The course will be structured around three main areas of focus:

1. Distinctions in value. We will analyse a number of important distinctions in value theory and examine how they interact, in particular: (i) intrinsic v. extrinsic, (ii) final v. non-final, and (iii) conditional v. unconditional. Special consideration will be placed on accounts of conditional intrinsic value as well as on theories of extrinsic final value.

2. Organic unities and additivity. We will examine the different kinds of value interactions that can take place. In particular, we will focus on (i) how value and parthood considerations interact and the conditions under which values can be represented by an additive function, (ii) different models of how additivity can fail, such as organic unities as well as the intensification, attenuation, enabling and disabling of value, (iii) implications for the debate between contextualist and invariantist accounts of value.

3. Agent-relativity. We will explore different models of agent-relativity, examining how agent-relative and agent-neutral values interact and how they can be integrated into all-things-considered evaluations. We will also look at the distinction between personal and general good and how it is related to that between agent-relative and agent-neutral value, as well as at whether there is such a thing as good simpliciter or whether what is good is always good for someone.

PHIL-GA 3011
Philosophy of Physics
Tim Maudlin/David Albert
Wednesday 11-1
Course will alternate between meeting at NYU and Columbia. The first meeting will be held at NYU.

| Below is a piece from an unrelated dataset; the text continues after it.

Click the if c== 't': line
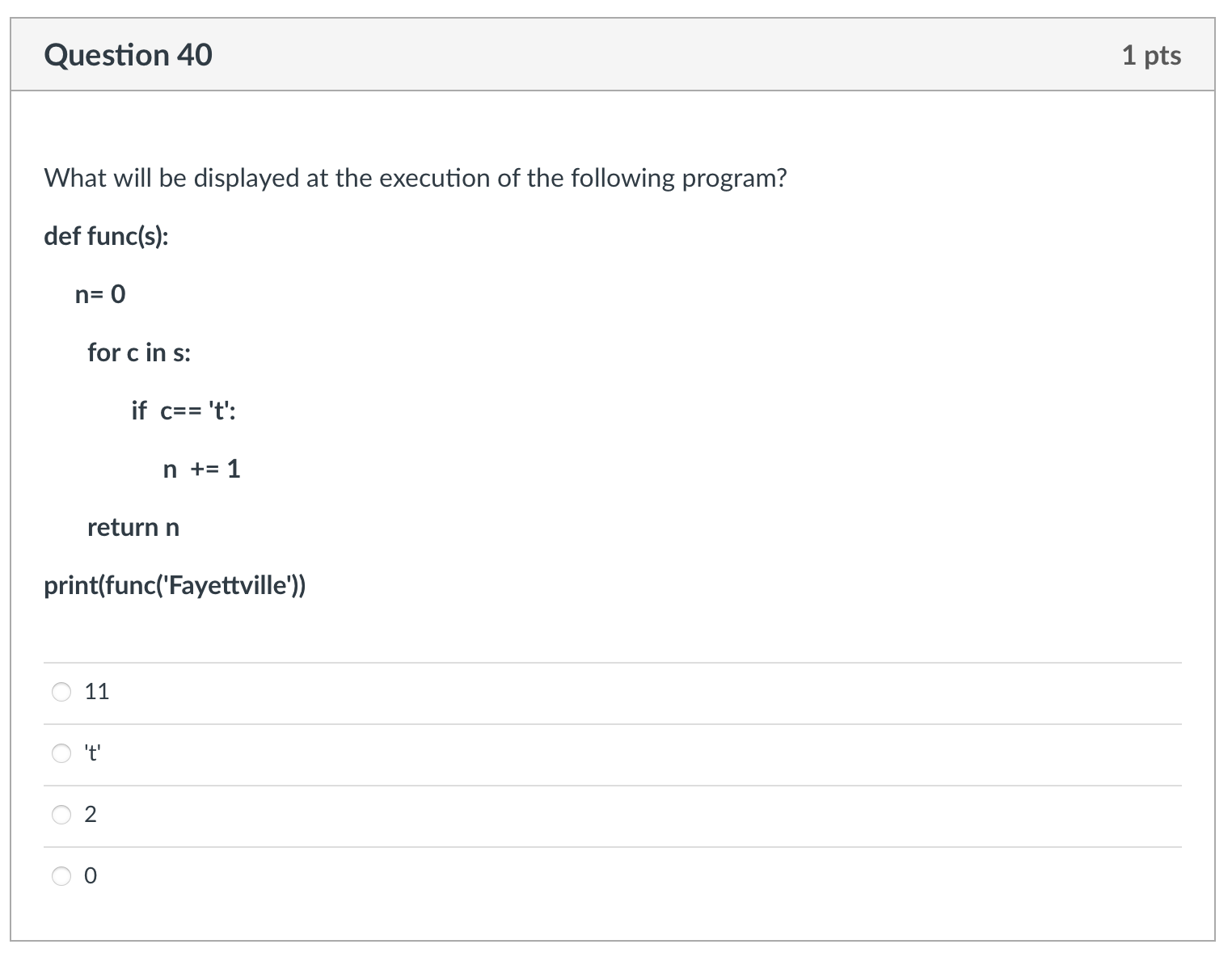 click(x=183, y=411)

The topic of the course will be statistical and probabilistic explanation in general, and the more particular application of statistical reasoning in physics. We will discuss the nature of the “reduction” of thermodynamics to statistical mechanics, in particular the exact probabilistic or statistical assumptions used by Maxwell and Boltzmann. Then we will discuss how one might extend this sort of explanation beyond thermodynamics, with attention to several problems including 1) how to account for various different “directions of time” (viz. the causal arrow and the asymmetry of epistemic access) 2) the prospects for a reduction of all the special sciences to physics plus some probabilistic posit 3) the possibility of an explanation for the low-entropy state of the Big Bang. We will read Albert’s Time and Chance, parts of Sklar’s Physics and Chance, and at least some of Sean Carroll’s From Eternity to Here and Roger Penrose’s Cycles of Time. We will also look at some of the original papers of Maxwell and Boltzmann.

PHIL-GA 3400
Thesis Seminar
David Velleman
Wednesday 4:30-6:30

Bioethics Courses

Advanced Introduction to Environmental Ethics
Benjamin Sachs
Thursday 6:45-8:45
Topics in Bioethics
Collin O’Neil
Tuesday 6:45-8:45

Undergraduate Courses Open to Graduate Students

PHIL-UA 73
Set Theory
Kit Fine
T/TH 12:30-1:45

Prerequisite: PHIL-UA 70

The course will cover the basics of set theory. The required text is ‘Introduction to Set Theory’ by Jech and Hrbacek (3rd edition), Chapman and Hall (available from NYU bookstore). We will more or less go though the chapters of the book in order. Among the topics to be covered are: the axioms of set theory; Boolean operations on sets; set-theoretic representation of relations, functions and orderings; the natural numbers; theory of transfinite cardinal and ordinal numbers; the axiom of choice and its equivalents; and the foundations of analysis. If time permits we may also consider some more advanced topics, such as large cardinals or the independence results.

The emphasis will be on the technical material, although there will also be some philosophical discussion. Students will be required to do exercises each week. Roughly half of these assignments will be handed in and graded. Each week there will be a review section run by the TA, Olla Solomyak. There will be a mid-term exam and a final exam. The two exams will count for 20% and 30% of the final grade, respectively, the assignment for 50%.

The course will start from scratch; no background in mathematics or logic is strictly required. However, a background in logic will be helpful; and a certain degree of technical sophistication will be essential.